STORED ROWS.
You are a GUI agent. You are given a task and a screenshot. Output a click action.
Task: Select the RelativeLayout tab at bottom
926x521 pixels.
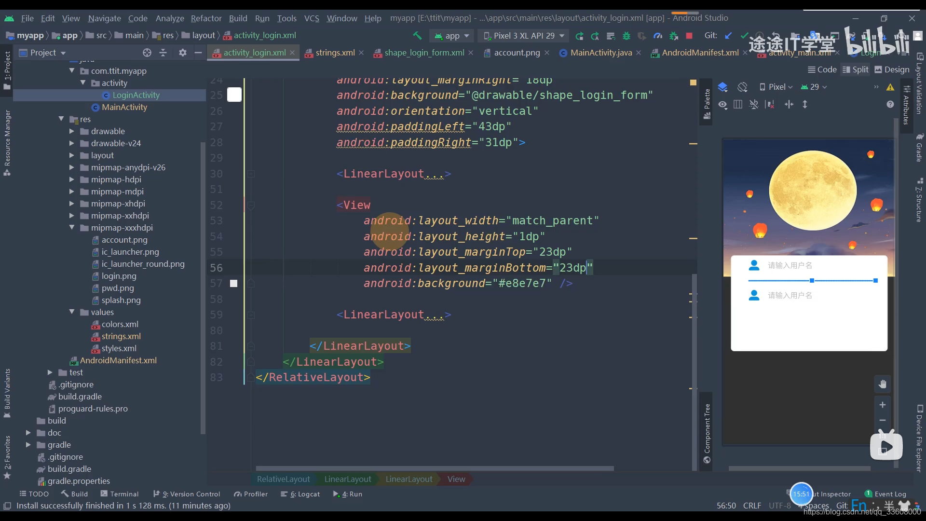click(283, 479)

* * *

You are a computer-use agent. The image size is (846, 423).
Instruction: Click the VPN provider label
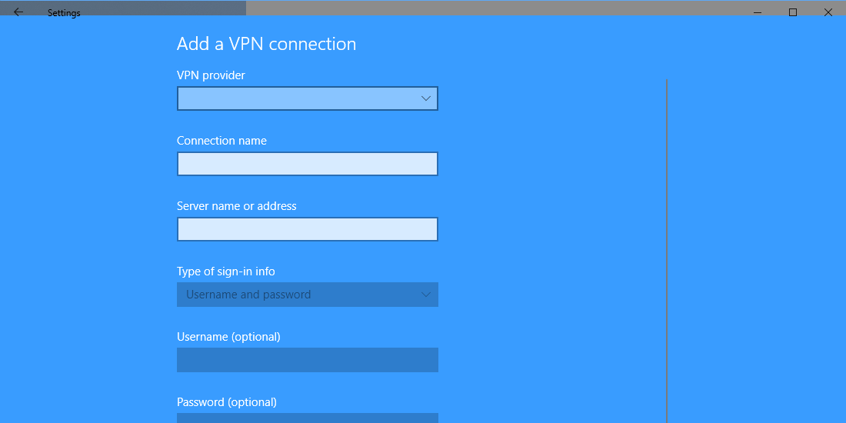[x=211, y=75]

SHORT TASK.
Quote the material word for word, starting at the line containing "You are a GUI" and ending after the line containing "click(283, 479)". Omit the pictures from your answer.

COMPLETED TASK.
You are a GUI agent. You are given a task and a screenshot. Output a click action.
Task: Select the RelativeLayout tab at bottom
926x521 pixels.
click(283, 479)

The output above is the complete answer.